Curiously, when one watches newsreel and public information films of the period they share the same jaunty optimism as the Terry Eagleton crew for beat poetry, secondary schools of ubiquitous construction, and all the associated ingredients that went into the Labour Manifesto of 1964 - http://www.politicsresources.net/area/uk/man/lab64.htm - which proclaimed itself, "Impatient to
apply the "new thinking" that will end the chaos and
sterility".
Not that this 'new thinking' was particularly new. Indeed Larkin was as much of a proponent of modernism as anyone. The form, structure and pattern of the poem, laid out at the beginning of the essay, was done so to point out it was there, since the tone and shaping of the phrasing almost deliberately hides it.
The answer perhaps lays in his not hopping aboard a different train, that of socialism. While Larkin cocks-a-snook at the grammarians by skilled tailoring his verse, "I didn’t notice what a noise....The weddings made....Each station that we stopped at", he lacks the stridency and performance of Adrian Henri, stretching a banner of 'LONG LIVE SOCIALISM' across the sky, in the poem The Entry to Christ into Liverpool, and having done so Henri attracts none of the opprobrium and accusations of lacking 'class awareness' when he describes the working classes thus: "hideous masked Breughal faces of old ladies in the crowd... yellow masks of girls in curlers and headscarves.... smelling of factories."

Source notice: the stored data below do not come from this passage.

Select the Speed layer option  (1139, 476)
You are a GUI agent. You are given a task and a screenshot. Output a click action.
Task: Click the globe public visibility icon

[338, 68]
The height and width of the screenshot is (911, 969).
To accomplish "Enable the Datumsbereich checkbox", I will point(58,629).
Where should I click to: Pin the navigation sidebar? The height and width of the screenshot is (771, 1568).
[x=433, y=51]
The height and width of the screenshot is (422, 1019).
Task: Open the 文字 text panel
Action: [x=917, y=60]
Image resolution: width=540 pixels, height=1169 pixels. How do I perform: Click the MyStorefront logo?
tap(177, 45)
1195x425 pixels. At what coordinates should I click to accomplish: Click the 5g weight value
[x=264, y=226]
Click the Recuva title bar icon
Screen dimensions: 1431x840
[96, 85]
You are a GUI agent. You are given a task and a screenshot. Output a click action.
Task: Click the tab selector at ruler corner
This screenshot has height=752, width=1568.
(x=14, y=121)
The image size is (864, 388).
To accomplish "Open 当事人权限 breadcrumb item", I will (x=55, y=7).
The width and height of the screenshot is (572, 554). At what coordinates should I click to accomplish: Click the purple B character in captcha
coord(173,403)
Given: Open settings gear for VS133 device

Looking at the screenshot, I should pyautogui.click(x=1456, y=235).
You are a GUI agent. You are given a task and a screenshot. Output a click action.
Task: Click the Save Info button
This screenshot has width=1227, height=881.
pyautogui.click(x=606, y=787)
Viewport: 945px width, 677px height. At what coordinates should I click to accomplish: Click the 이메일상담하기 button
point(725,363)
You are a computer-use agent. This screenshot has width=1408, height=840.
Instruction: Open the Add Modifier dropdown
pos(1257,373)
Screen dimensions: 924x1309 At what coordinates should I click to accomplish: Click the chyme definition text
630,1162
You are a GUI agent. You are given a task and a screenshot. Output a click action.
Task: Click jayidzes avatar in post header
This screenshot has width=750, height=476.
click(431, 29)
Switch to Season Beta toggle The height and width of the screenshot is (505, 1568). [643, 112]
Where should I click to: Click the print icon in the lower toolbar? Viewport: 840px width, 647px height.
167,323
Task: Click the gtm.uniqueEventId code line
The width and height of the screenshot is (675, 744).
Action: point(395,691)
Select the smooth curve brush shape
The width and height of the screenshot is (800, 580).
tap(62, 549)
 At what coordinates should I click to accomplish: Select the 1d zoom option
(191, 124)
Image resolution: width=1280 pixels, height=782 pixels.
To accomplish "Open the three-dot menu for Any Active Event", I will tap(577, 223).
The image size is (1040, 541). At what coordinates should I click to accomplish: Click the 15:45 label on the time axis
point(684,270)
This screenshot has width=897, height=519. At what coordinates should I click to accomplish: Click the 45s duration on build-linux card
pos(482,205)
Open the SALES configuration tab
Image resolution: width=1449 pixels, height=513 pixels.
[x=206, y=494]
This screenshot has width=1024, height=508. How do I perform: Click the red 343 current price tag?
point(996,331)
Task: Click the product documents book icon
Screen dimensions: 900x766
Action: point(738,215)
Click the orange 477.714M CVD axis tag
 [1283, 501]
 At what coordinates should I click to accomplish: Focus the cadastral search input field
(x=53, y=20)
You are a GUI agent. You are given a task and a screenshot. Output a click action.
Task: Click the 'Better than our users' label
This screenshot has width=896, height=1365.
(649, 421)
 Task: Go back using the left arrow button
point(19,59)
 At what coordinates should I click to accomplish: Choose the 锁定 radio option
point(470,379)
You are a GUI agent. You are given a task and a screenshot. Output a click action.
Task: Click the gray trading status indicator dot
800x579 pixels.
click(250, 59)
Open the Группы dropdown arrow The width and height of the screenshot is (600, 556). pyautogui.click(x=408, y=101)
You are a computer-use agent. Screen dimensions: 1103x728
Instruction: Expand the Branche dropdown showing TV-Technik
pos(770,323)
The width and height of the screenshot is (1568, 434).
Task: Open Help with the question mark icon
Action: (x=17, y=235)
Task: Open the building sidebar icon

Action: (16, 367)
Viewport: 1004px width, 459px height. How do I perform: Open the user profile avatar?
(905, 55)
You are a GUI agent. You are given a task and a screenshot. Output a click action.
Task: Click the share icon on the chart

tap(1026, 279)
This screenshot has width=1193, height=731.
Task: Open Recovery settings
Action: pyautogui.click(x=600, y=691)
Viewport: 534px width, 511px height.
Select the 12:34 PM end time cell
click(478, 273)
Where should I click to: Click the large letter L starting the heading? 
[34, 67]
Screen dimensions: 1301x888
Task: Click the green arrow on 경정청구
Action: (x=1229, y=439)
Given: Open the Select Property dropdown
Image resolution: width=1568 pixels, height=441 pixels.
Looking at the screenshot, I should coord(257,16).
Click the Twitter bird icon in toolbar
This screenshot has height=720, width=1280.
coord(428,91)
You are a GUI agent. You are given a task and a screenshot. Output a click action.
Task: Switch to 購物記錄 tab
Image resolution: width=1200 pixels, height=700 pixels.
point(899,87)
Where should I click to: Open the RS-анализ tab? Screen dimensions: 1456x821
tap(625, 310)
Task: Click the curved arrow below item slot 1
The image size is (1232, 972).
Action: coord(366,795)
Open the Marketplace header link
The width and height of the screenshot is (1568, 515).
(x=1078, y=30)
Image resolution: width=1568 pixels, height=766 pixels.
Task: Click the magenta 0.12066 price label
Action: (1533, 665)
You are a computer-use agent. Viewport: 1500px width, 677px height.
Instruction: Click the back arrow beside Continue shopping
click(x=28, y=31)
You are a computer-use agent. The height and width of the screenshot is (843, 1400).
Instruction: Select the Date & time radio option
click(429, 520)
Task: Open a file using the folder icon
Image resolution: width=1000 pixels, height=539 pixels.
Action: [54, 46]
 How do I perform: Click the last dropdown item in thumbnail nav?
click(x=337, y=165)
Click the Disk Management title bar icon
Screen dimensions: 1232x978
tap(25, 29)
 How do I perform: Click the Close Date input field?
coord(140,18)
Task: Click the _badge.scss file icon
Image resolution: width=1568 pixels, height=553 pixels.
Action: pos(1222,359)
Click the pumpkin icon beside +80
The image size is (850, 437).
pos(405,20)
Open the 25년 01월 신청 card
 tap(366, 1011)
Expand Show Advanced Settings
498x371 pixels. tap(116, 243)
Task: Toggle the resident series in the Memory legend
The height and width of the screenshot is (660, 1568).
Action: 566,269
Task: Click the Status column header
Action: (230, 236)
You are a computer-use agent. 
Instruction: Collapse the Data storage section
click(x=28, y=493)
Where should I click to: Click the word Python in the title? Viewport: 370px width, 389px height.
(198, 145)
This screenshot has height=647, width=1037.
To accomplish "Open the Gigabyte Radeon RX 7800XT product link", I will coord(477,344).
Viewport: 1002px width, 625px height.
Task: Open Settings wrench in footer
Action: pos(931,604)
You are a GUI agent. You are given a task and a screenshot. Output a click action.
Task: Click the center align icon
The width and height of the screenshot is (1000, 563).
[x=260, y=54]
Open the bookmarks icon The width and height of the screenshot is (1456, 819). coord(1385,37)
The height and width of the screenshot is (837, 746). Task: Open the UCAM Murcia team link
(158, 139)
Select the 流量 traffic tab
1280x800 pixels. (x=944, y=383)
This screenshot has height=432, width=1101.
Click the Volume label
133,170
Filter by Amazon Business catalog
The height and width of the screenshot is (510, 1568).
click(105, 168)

Thus when Larkin laments to John Betjamin, in the Monitor program, Down Cemetery Road, that he has been described as writing 'a sort of welfare state sub-poetry', he is well aware of why he being described thus. And no doubt, were he to adopt the 'new thinking' of seeking to change the world, rather than reflect it, or observe those things that are disappearing, he would not attract the sneering criticism: or indeed the ongoing criticism with it's related 'ists' and 'isms'.